Why was I being given hormones for pain?

Next I found myself in the waiting room. Knees up. Feet-in-stirrups. Scrape-scrape. This time there’s a camera. Don’t look, don’t look, don’t look. I look.

I see my cervix up close and personal. It’s an unhappy pink. It adorns red, angry blotches. I fixate.

A split second later the doctor takes two biopsies; no anesthesia, no warning. Cut, cut.

I’m sent home stuffed with a pad the size of a small raft and told to wait. Instead, I google. I can’t help it. I search and see images of cervixes just like mine, so angry and sick. I google cervical cancer. I cry.

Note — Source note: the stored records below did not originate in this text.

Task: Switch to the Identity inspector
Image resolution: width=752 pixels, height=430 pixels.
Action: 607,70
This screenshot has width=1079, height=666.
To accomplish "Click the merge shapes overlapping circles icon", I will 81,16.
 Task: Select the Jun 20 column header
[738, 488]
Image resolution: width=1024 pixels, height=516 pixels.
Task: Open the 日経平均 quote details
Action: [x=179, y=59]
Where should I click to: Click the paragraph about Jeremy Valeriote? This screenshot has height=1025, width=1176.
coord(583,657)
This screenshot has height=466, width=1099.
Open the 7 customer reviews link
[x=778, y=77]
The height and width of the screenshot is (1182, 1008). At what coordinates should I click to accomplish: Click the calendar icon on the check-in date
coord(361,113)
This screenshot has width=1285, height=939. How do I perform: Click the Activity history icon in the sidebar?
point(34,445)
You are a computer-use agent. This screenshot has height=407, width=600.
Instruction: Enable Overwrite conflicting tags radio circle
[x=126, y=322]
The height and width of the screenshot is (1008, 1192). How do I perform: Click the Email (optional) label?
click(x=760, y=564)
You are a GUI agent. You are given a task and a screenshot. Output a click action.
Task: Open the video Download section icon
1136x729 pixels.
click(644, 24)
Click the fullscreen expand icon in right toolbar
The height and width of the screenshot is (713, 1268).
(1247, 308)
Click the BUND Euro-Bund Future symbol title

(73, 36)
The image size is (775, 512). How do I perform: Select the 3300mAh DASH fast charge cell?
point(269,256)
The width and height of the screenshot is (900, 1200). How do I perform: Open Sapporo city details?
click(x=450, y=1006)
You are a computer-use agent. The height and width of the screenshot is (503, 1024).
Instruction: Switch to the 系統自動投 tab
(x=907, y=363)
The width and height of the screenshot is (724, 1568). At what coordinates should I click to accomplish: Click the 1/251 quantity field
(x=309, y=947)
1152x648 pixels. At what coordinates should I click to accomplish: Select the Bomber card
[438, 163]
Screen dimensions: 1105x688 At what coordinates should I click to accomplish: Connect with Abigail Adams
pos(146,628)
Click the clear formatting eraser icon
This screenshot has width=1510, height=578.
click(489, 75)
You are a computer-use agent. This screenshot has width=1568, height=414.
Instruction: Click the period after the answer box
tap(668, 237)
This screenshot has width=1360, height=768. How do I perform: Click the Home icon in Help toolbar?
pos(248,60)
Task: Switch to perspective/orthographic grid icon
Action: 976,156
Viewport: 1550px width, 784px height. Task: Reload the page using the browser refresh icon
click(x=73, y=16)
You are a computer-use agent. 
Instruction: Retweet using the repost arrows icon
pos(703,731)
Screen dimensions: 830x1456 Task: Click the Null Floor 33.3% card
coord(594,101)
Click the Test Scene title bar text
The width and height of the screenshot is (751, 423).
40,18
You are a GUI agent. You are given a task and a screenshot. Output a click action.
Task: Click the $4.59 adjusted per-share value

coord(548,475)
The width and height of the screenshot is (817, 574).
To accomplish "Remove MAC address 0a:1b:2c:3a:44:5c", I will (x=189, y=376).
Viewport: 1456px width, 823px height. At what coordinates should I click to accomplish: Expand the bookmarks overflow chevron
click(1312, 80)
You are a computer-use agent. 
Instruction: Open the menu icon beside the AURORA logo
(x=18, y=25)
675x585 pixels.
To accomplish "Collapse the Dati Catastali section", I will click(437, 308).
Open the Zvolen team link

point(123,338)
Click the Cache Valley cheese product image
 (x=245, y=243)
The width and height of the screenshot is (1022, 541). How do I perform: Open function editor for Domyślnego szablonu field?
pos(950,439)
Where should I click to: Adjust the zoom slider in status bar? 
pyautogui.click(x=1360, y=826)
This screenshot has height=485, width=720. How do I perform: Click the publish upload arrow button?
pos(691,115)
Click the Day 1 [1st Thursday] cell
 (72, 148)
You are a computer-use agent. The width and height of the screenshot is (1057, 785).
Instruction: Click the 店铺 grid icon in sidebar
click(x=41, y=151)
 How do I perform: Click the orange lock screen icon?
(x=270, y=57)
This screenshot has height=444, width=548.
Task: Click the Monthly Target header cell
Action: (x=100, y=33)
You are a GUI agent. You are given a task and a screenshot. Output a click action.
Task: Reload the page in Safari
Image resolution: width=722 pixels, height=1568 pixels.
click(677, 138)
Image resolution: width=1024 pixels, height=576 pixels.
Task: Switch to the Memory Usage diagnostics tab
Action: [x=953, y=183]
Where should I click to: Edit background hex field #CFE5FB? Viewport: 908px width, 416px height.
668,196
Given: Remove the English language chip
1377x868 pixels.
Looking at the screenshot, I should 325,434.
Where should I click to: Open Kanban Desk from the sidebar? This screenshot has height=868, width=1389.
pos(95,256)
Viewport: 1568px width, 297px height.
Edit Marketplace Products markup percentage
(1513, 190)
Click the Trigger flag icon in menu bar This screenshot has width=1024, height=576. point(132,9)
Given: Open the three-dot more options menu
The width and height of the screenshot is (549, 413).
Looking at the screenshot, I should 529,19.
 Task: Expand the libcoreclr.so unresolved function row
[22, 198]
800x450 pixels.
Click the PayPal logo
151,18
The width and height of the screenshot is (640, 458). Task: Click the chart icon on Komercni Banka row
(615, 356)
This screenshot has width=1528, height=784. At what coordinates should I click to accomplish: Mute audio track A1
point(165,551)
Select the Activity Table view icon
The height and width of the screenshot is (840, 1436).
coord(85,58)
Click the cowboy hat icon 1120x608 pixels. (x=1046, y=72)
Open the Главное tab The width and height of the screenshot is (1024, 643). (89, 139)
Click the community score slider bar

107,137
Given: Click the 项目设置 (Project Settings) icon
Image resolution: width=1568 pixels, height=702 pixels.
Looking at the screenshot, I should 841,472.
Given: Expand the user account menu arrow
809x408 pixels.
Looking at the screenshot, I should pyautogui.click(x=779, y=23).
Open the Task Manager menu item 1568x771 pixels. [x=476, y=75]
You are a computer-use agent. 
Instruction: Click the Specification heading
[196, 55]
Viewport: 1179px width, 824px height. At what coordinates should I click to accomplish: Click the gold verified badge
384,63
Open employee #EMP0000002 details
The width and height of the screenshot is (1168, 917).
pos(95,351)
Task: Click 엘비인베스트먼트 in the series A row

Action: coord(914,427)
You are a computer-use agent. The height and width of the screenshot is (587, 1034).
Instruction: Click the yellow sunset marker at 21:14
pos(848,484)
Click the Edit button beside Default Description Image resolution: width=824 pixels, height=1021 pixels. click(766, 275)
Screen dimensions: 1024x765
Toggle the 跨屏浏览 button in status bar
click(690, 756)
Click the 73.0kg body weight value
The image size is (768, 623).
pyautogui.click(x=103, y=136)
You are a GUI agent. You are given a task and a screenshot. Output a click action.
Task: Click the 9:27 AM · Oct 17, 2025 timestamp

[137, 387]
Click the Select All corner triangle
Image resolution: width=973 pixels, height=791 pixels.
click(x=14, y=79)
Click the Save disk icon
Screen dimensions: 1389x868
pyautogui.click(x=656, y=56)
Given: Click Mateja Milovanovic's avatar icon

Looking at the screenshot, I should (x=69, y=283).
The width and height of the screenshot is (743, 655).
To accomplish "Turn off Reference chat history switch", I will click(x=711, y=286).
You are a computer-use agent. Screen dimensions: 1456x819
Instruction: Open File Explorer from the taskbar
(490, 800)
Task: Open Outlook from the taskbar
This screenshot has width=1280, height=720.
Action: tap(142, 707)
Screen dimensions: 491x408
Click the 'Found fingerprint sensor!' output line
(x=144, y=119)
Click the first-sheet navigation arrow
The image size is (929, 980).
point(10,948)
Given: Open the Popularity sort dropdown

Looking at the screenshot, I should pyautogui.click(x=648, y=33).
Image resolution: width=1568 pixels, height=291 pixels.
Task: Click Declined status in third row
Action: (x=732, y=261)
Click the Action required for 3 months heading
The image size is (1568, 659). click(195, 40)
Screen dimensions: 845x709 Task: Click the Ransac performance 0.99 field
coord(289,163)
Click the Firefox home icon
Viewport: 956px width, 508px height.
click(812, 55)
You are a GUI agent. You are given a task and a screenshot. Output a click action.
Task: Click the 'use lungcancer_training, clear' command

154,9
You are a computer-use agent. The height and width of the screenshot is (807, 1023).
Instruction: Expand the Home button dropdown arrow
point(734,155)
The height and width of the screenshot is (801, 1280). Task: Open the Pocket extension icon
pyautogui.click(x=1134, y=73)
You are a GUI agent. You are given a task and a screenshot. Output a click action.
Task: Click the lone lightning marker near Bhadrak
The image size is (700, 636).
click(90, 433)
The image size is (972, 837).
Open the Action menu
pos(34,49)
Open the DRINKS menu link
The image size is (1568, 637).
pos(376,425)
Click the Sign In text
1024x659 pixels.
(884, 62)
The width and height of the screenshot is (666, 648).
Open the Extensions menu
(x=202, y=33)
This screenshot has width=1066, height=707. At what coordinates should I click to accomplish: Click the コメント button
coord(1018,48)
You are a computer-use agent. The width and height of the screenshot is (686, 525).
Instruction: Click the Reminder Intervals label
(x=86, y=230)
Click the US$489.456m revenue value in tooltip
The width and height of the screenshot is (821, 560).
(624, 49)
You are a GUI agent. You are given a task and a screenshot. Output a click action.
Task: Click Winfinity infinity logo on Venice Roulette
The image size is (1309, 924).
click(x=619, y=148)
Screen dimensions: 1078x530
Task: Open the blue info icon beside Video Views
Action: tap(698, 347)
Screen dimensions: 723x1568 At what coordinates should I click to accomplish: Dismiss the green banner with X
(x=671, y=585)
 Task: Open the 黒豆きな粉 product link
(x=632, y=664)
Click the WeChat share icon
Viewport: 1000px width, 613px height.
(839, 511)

10 days later: urgent, doctor, cancer, referral.

They’re going to use something they described like an electric cheese slicer and remove the cancer they see. Then they’re going to D&C my uterus to see if it spread.

I’m 32 and I have cervical cancer. I have cancer. FUCK.

I have to wait again. 14 days and they tell me it didn’t spread, it’s all “cheese sliced” out of me. I’m free. But, I have an option: hysterectomy.

My head says YES. No cramps. No PMS. No tampons. But my heart? Oh my heart. Silly, frail heart. My heart whispers… yes?

I met my husband after I divorced my son’s father. He a divorcee too, had two boys of his own. He had kids young and already had had a vasectomy and we weren’t having any kids of our own because we had already had our own kids and we already had three between the three of us and we didn’t want any more kids — did we?

Parting with my uterus, an ovary, and my fallopian tubes was an act of sealing our fate. I wouldn’t become a Mom again. Forever.

If I don’t, the cancer will come back.

More children? More Mom’ing? Or, cancer again?

I chose cancer-free. My surgery date is now booked. I have three more weeks to go and how does my body respond? I get my period. My last period.

So that is what I shall do. I will move forward, say goodbye to cancer and hello to my health.

 

Update: Desiree had a successful operation and is now living Cancer Free.